Here are some brief notes on the songs we will be singing this Lord’s Day at Christ Church.
Just a reminder we sing four hymns outside of the Lord’s Supper: an entrance hymn, one song after the confession of sin, and two songs prior to the sermon.
Entrance Hymn: Psalm 138 (With All My Heart My Thanks I’ll Bring), p. 182
This is a great song to enter into worship with. First, it has a wonderful tune. The opening song should have some pep to it. This one does.
Second, it is about thanksgiving. The very first line of the song indicates David’s purpose for writing the psalm. He wants to give thanks to God for his truth and grace. Whenever we enter God’s house we should be ready to give him thanks and praise.
Third, there is an emphasis on God’s Word. King David gives praise to God for magnifying his faithful word. Then he declares that all the kings of earth will give thanks and sing when they have heard God’s Word. Like David we enter into God’s house to hear his word and give thanks to God for the Scriptures.
Finally, David says that God “knoweth” the proud and haughty only from afar. As we enter worship, humility is needed. We come to bend the knee to God’s Word and His will. The proud are cast down in worship, but the humble repent and grow.
Hymn of Thanksgiving: O Come, O Come Emmanuel, p. 227
Next Sunday is the first Sunday of Advent. During Advent we look back to the time before Christ was born, but we also look forward to the time when he will come again. It is a season of waiting. This hymn reflects that longing for Christ that was in the heart of every true Israelite before Jesus came and should be in our hearts too as we look for the coming of our Lord.
One cool part of this song is how each verse begins with an Old Testament name of Jesus.
Emmanuel means “God with Us” and is used in Isaiah 7:14 and quoted in Matthew 1:23.
Lord of Might is a paraphrase of one of Isaiah’s favorite names of God “Lord of Hosts.” This phrase is used 50 times in Isaiah. It means Lord of armies and refers to God’s power and might.
Rod of Jesseis found in Isaiah 11:1 in the King James Version where God promises to send a king to rule.
Dayspringmeans sunrise and probably refers to Jesus as the great coming light, which is mentioned in Isaiah 60:1, 19.
Key of Davidcomes from Isaiah 22:22 where the Lord says he will lay the Key of David on Eliakim who is a type of Christ. In 22:22 God says he will lay the keys on Eliakim’s shoulder, which points back to Isaiah 9:6 where it is said that the government will be upon Jesus’ shoulder.
The main point of the song is that the coming of Christ brings gladness and joy as all our enemies are put to flight.
Worship Song #1: Psalm 63 (O Lord, My God, Most Earnestly), p. 93
Psalm 63 is a beautiful meditation by King David on his longing for God. If you look in your Bible you will see that David wrote this psalm when he was in the wilderness of Judah fleeing from King Saul. Two verses sum up David’s love for God and God’s love for David.

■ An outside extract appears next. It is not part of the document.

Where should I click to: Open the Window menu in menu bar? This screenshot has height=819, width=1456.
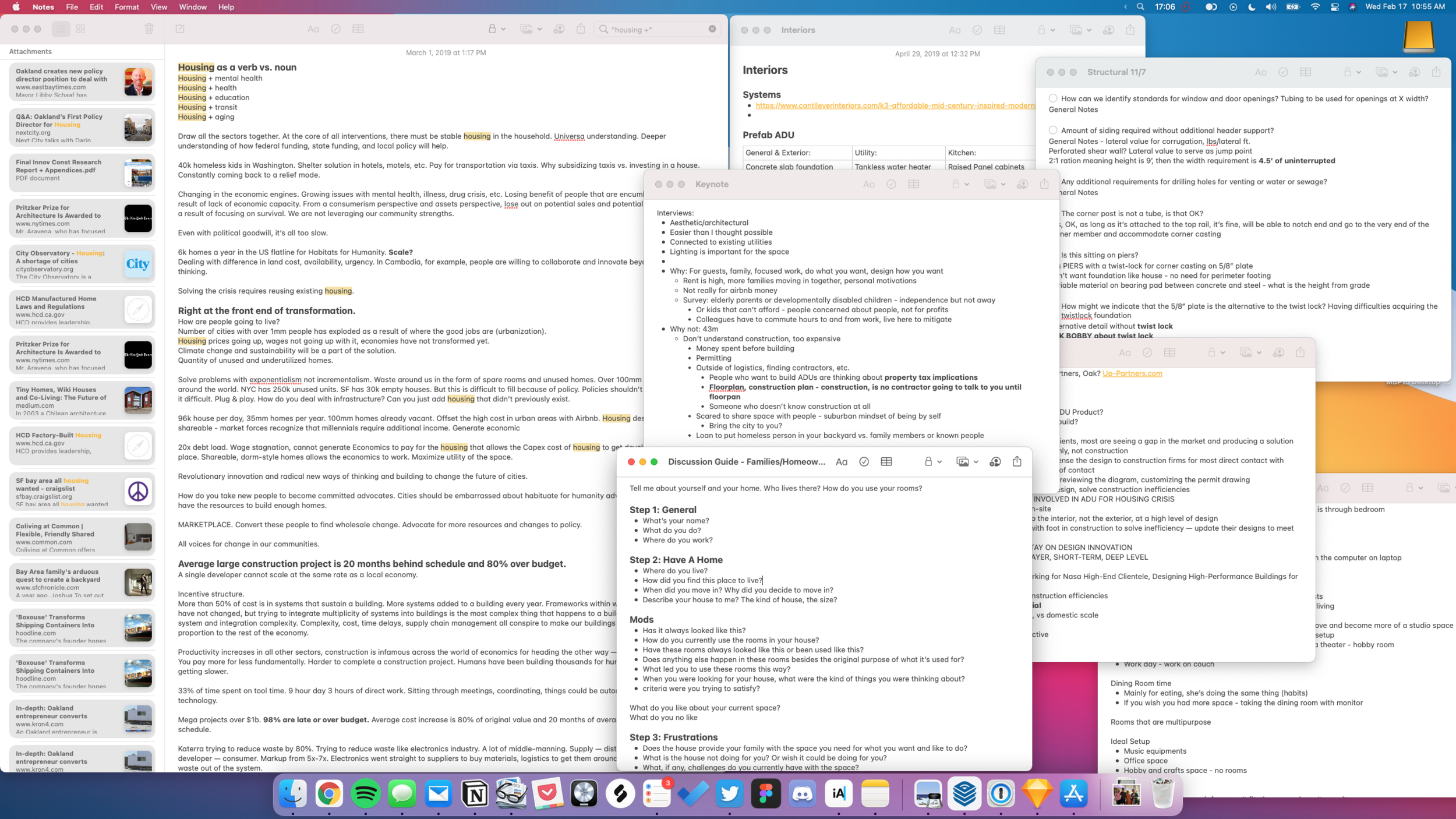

First, verse 1 declares that apart from God David will die. He will go hungry. He will go thirsty. His flesh will waste away. Second, in verse 3 he says that the lovingkindness of God is better than life to him. The word in Hebrew is “chesed” or God’s covenant faithfulness or mercy. God’s love for David is better than breath. He would rather die than be cut off from God’s love.
The tune is a bit melancholy, emphasizing David’s longing for God and his mercy. Notice here that David longs to go into God’s house. While the tabernacle and Temple have been done away with, God’s people should still long to be in God’s presence and worshiping with other saints. God is always with us, as he was with David in the wilderness. However, there is a special presence of God in worship. It is in within his house that we see the “glories of his grace.”

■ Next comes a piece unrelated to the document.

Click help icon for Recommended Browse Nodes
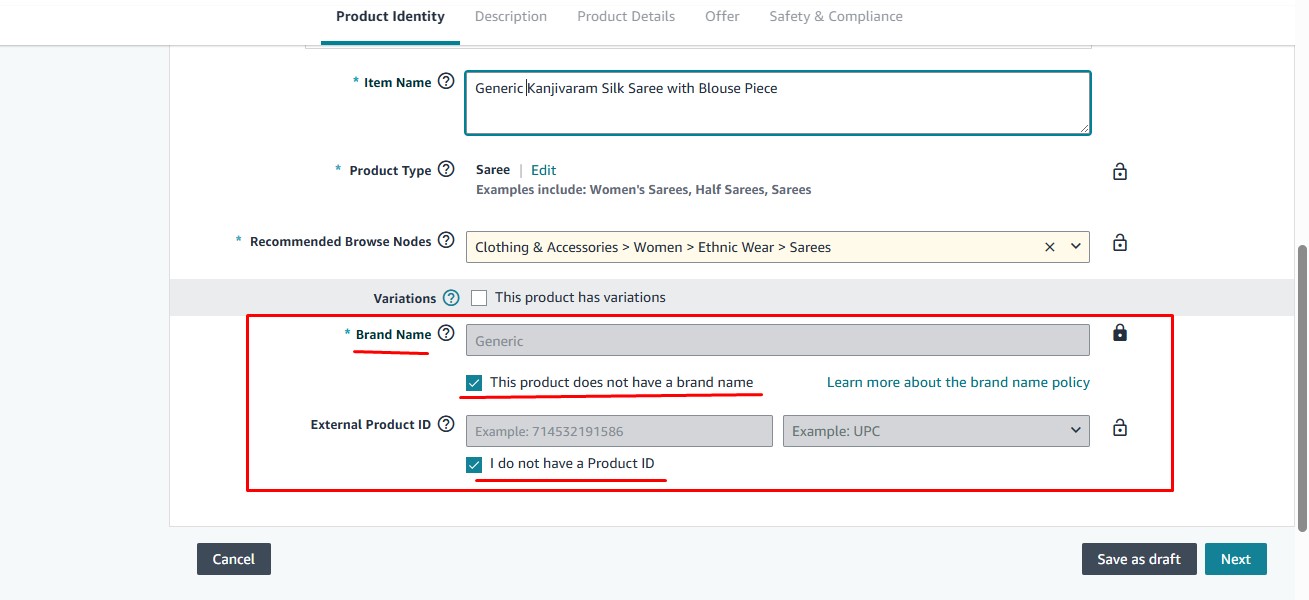1309x600 pixels. (x=446, y=242)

Worship Song #2: O for a Thousand Tongues to Sing, p. 315
How impoverished our hymn singing would be without Charles Wesley! Wesley begins this great hymn with praise and then, as usual, fills it with wonderful images of God’s kindness to us in Christ.
My favorite line in the song, and one of the most theologically rich, is the first phrase in verse 4, “He breaks the power of cancelled sin.” Here, in one short phrase, Wesley speaks of both sanctification (breaking sin’s power) and justification (sin being cancelled). He reminds us that Jesus forgives, but by His Spirit, he also gives us power to overcome sin.
Wesley also gives us a great picture of salvation when he says that Jesus “speaks and listening to His voice new life the dead receive” (verse 5). First, Wesley understands that we are dead and need to be raised. We don’t need more education. We need resurrection. Second, he understands that Jesus’ voice is what raises us. Wesley probably has John 10:3 and 16 in view as well as the raising of Lazarus from the dead in John 11:38-44.
Finally, Wesley began his hymn wishing for a thousand tongues to praise God. He ends the hymn with a call to all the redeemed to employ their tongues in praise to God (verse 6).
I encourage you to practice these songs as a family or listen to them online as you prepare to enter God’s house.